Dominated by the imposing Table Mountain at its centre (pack hiking boots to tackle the Kasteelspoort route on foot, or take the cable car to the top), Cape Town’s size means that it is easily explored on foot. Take time to wander the colour-pop streets of former Malay Quarter Bo-Kaap, before taking a leisurely stroll down to the V&A Waterfront, where artisan shops sit cheek-by-jowl with award-winning farm-to-table restaurants. The Robben Island Museum is a must-visit – accessible only by boat, you’ll visit the infamous prison where former South African President Nelson Mandela was held captive for 18 of the 27 years that he spent imprisoned, and learn valuable lessons about Cape Town’s history. Leave a free day in the schedule for a side trip – meet the thriving penguin population at Boulders Beach, quaff a glass or two on the Franschhoek Wine Tram or visit Cape Point, where the Atlantic and Indian Oceans converge.
Yala – Sri Lanka
The “pearl of the Indian Ocean”, Sri Lanka is blessed with a balmy climate, picture-perfect beaches, lush and fertile flora and a thriving, and well-protected, population of wild animals. And what better way to experience all that this stunning country has to offer than from under canvas?
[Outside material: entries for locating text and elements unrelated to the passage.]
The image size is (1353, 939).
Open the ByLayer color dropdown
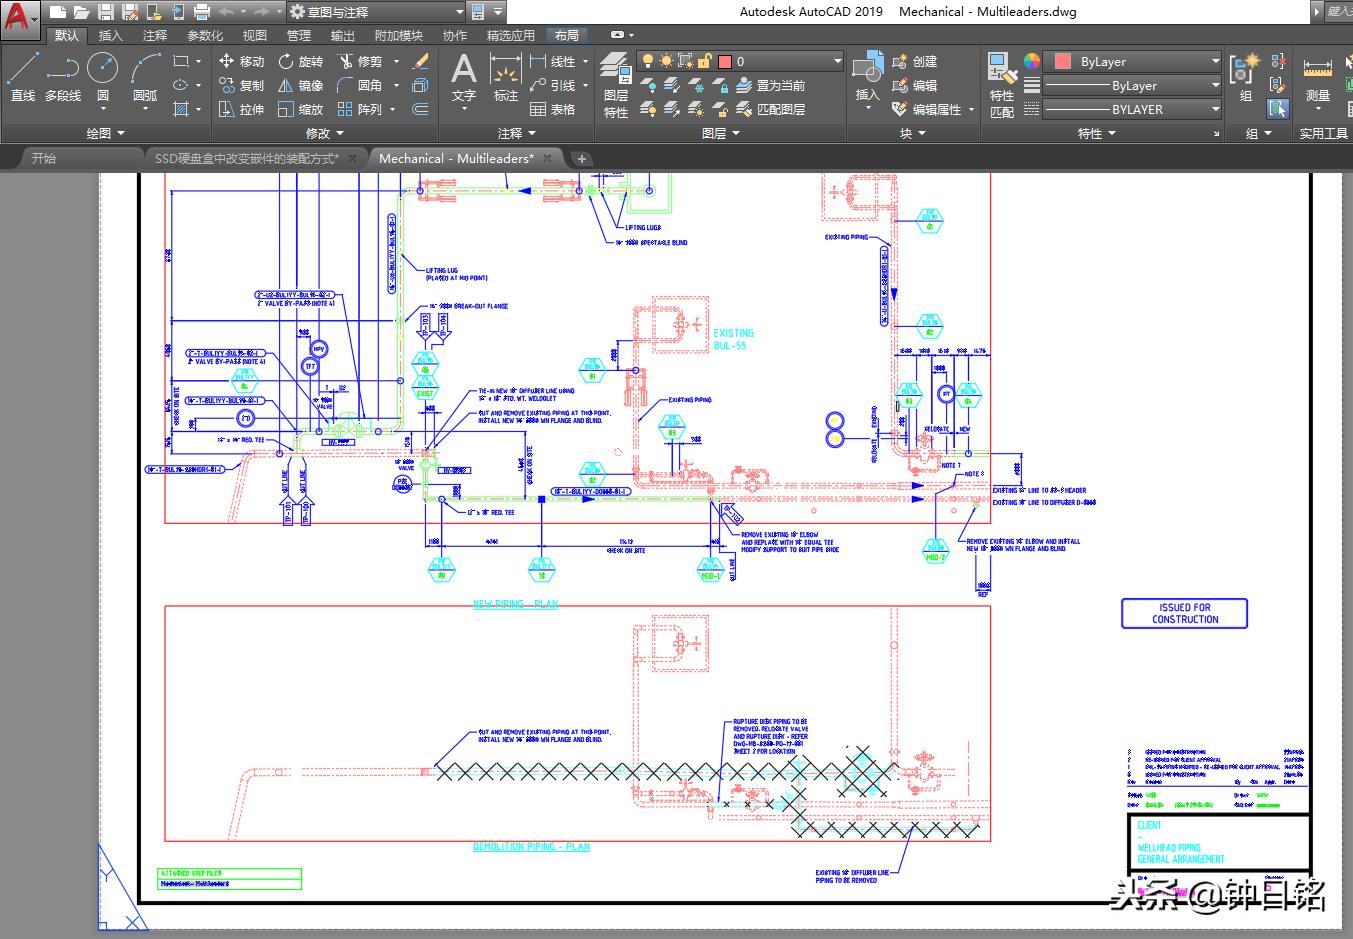1213,61
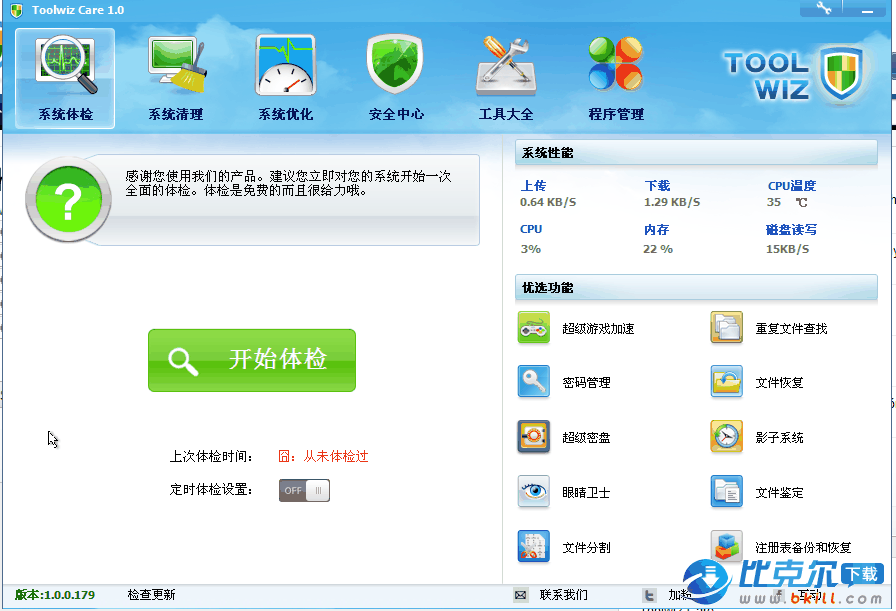Launch the 超级密盘 safe icon
The image size is (896, 611).
tap(534, 437)
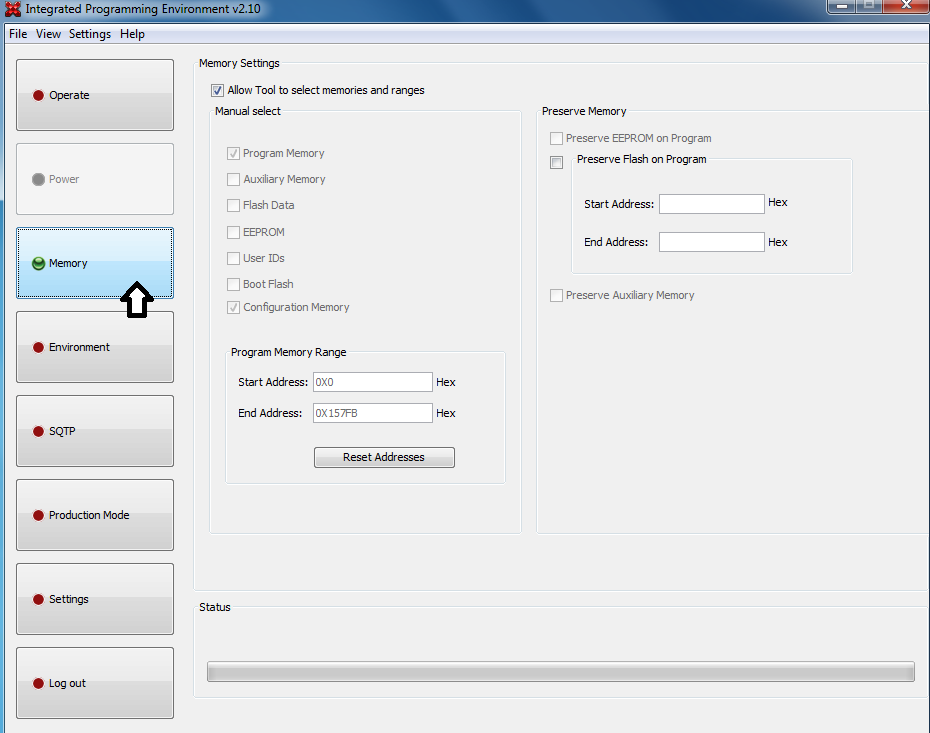Image resolution: width=930 pixels, height=733 pixels.
Task: Open the File menu
Action: pyautogui.click(x=17, y=33)
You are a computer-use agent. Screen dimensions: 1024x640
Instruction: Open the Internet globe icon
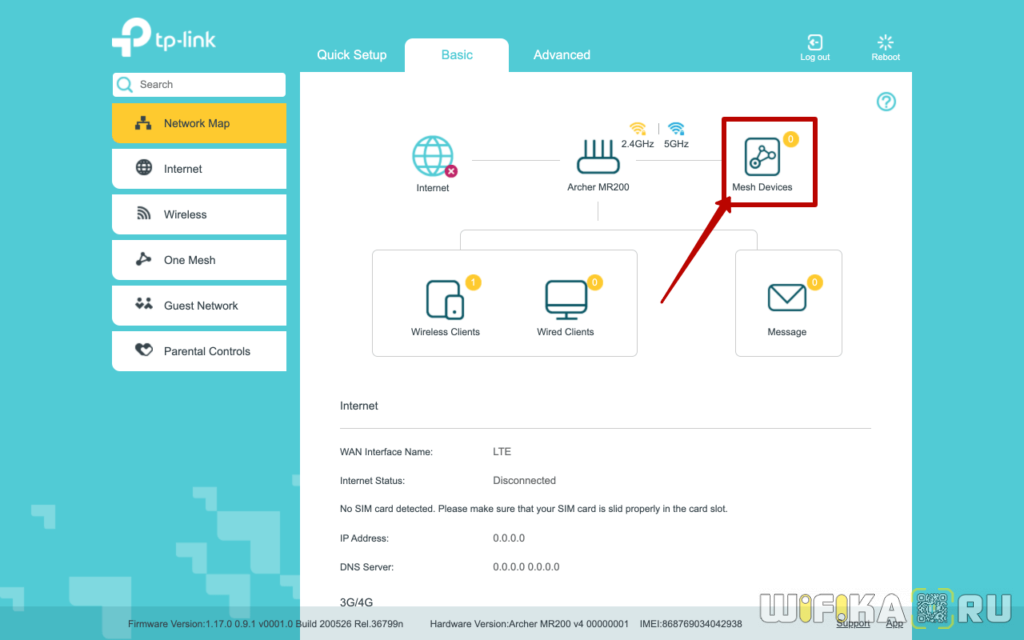(432, 157)
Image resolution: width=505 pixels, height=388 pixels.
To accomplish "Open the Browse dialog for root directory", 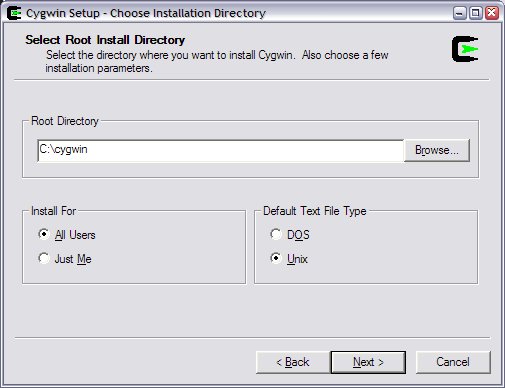I will click(x=437, y=150).
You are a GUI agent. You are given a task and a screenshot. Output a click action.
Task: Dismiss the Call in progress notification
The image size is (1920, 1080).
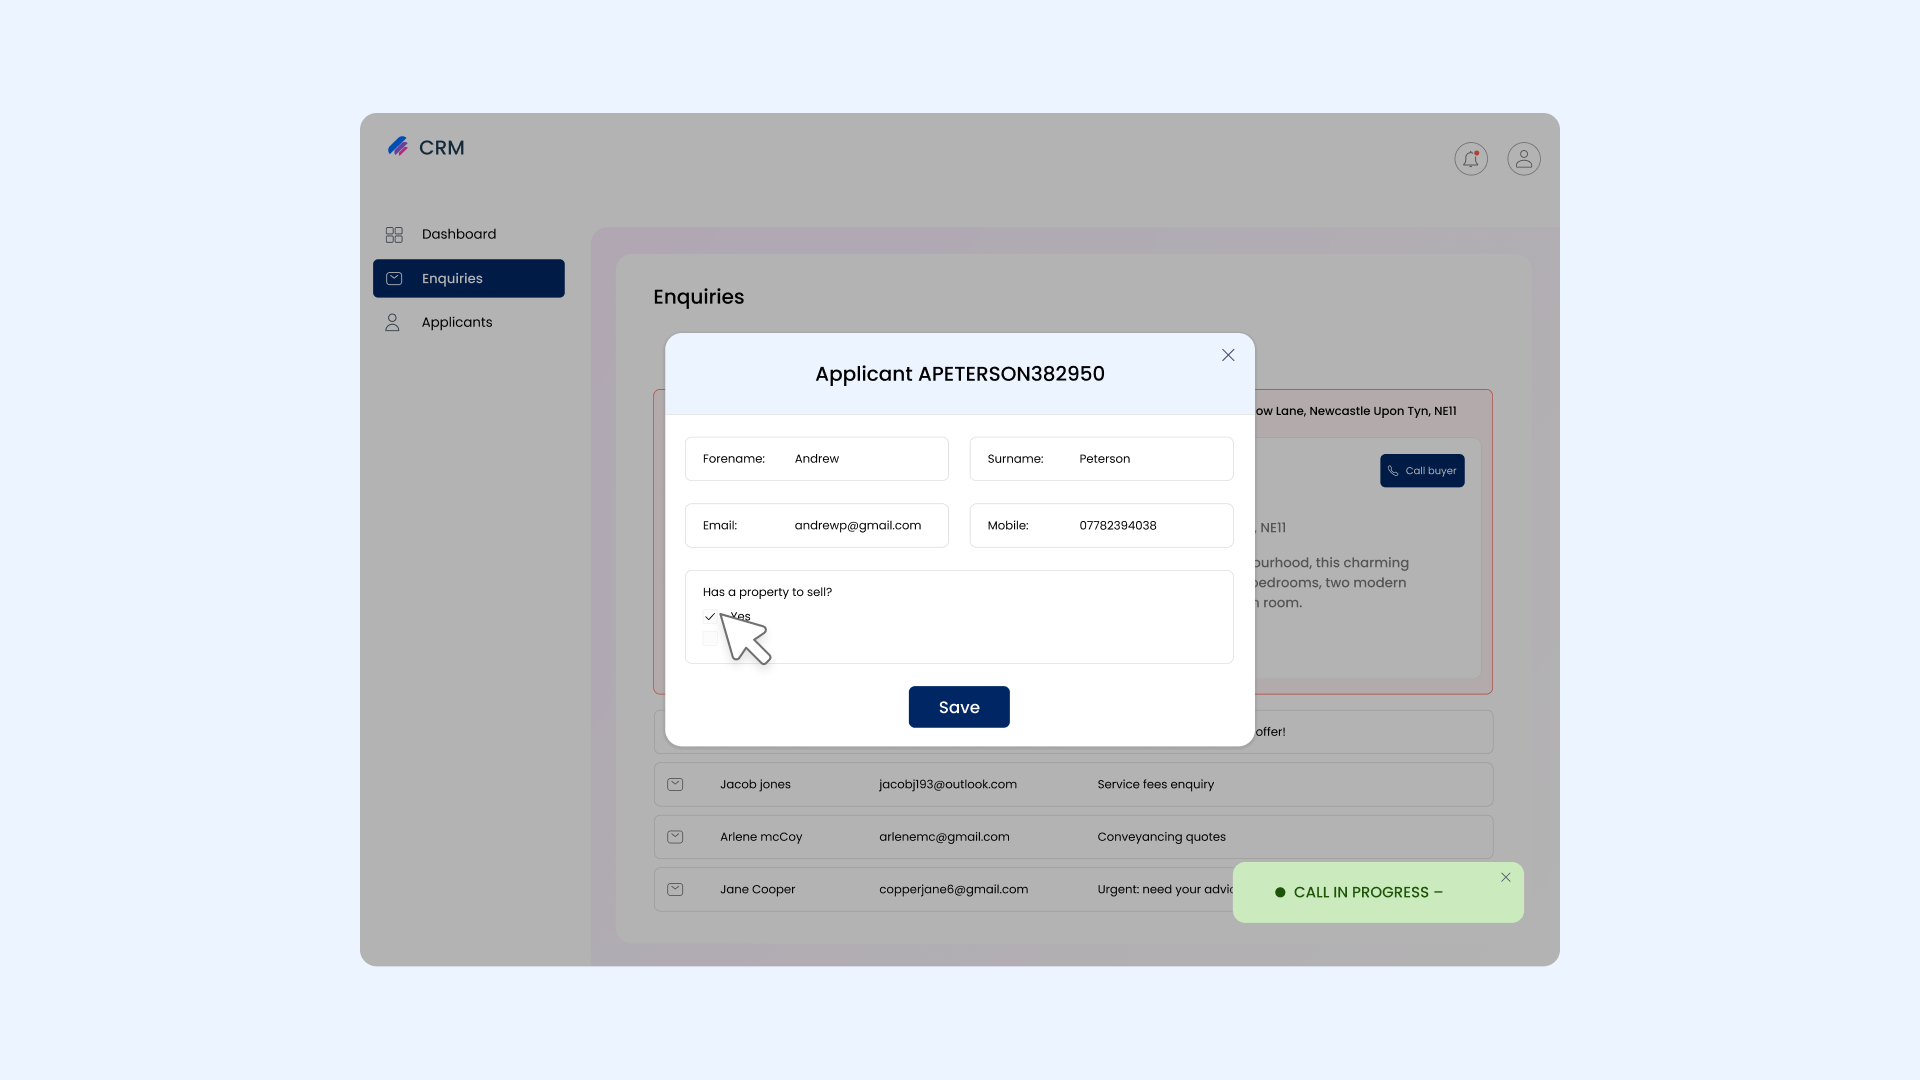(1505, 877)
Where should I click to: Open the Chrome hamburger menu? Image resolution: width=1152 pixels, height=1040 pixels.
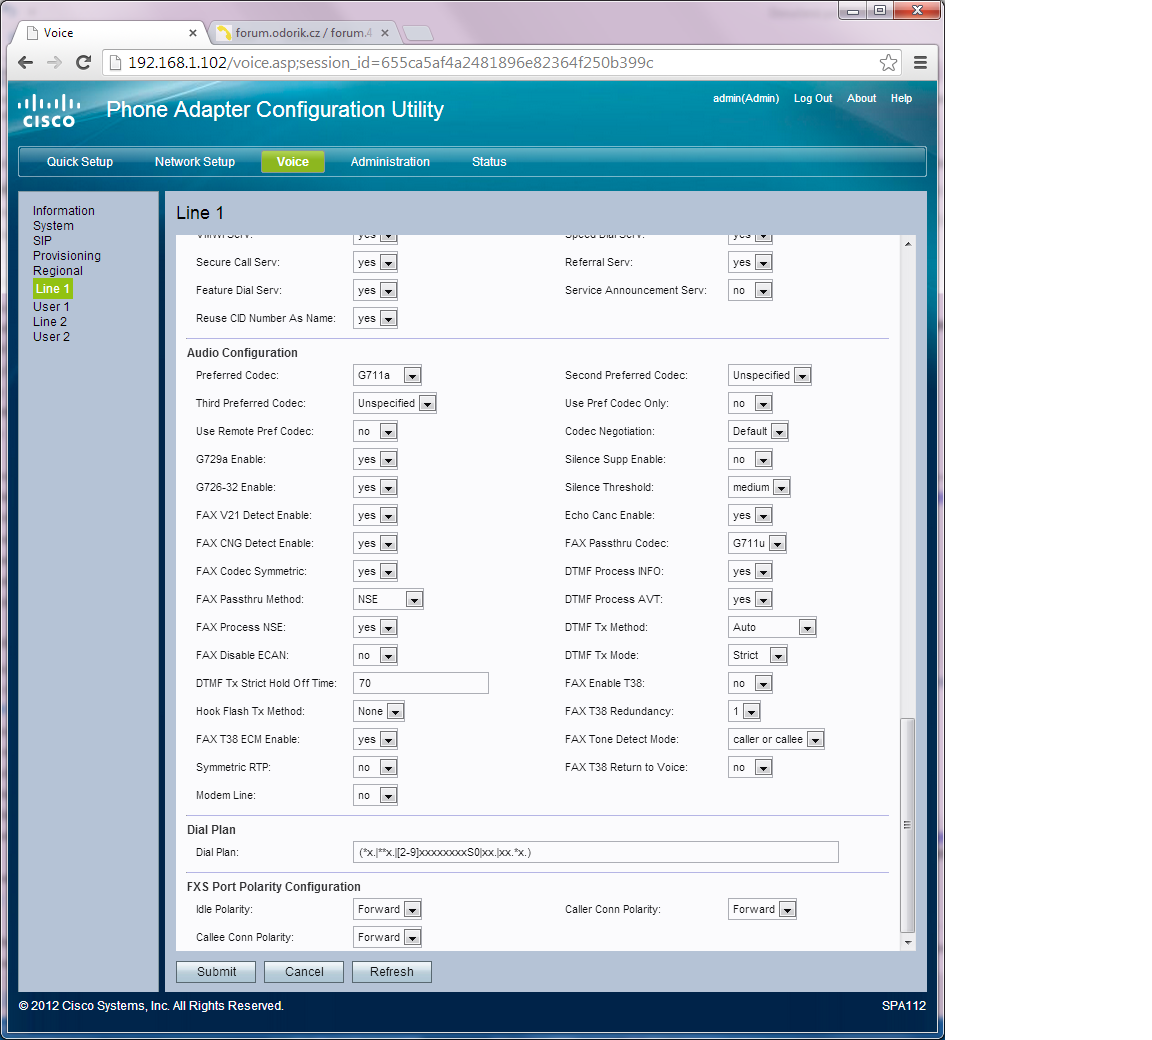[x=920, y=62]
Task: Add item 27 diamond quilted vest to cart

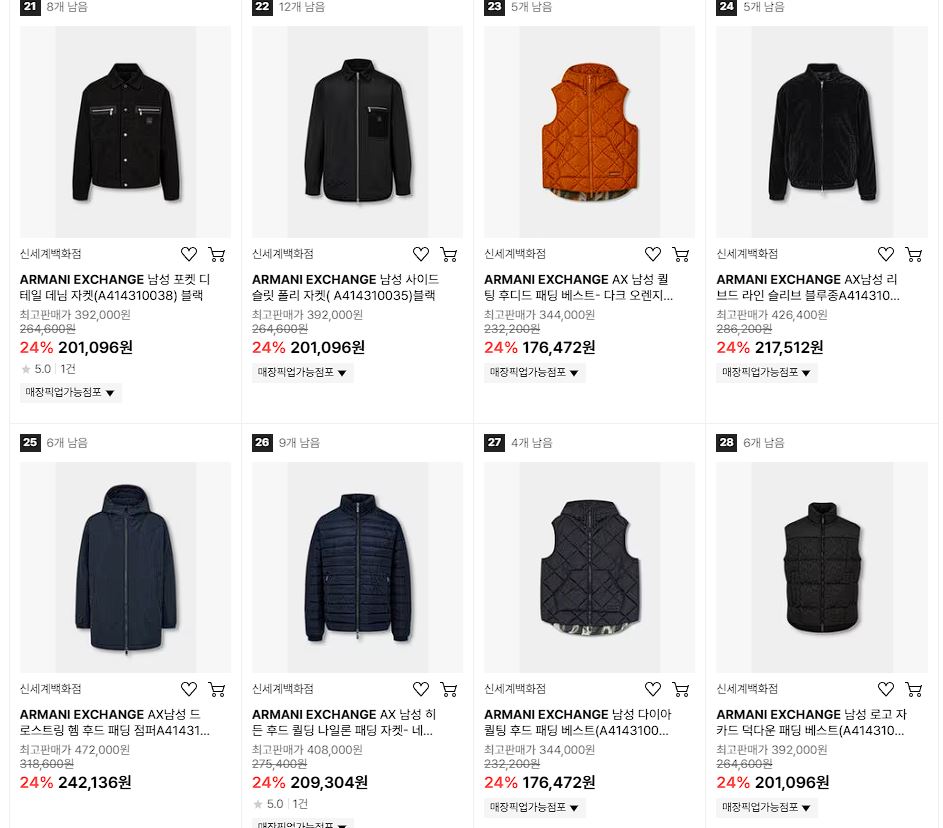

Sri Lanka’s thriving tourist scene has resulted in an unprecedented number of glamping spots opening across the country, offering five-star luxury while enabling visitors to feel part of the action. Part of the Relais & Chateaux hotel network, Yala’s Wild Coast Tented Lodge is painstakingly designed to blend into its surroundings, with each of its 28 air-conditioned canvas cocoons – featuring details such as copper bathtubs, Sonos audio systems and four-poster beds –carefully crafted to resemble organic boulders. Awake to birdsong, and you’ll wonder if you can ever go back to a bricks-and-mortar stay again.
Puerto Rico – South America
A small island with a big personality, Puerto Rico serves up a sunny Christmas with a salsa beat and a side dish of spit-roasted pig. Festivities last from early December to Three Kings Day on 6 January.
From mid-December churches conduct dawn masses rich with Christmas carols, while exuberant roving groups of carollers travel from house to house and make merry. The big feast is held on Christmas Eve, followed by Midnight Mass. For season-setting decorations, head to City Hall on the Plaza de Armas and the fairy-lit promenade Paseo de la Princesa.
Prague – Czech Republic
Prague has become one of the most visited cities in Europe for good reason: remarkable architecture, rich history and excellent drinking and eating options. During the winter, its churches, castles and other large distinctive buildings provide a dramatic backdrop to the city’s attractive landscape.
Its Christmas markets are considered among the best in Europe. The Christmas markets consist of brightly decorated wooden huts stocked with local handicrafts – ceramics, jewellery, embroidered lace, wooden toys, scented candles, Christmas tree ornaments, hats and gloves, and puppets and dolls dressed in traditional costume. Visitors should find some nice souvenirs to take home to decorate their houses with or to use as gifts.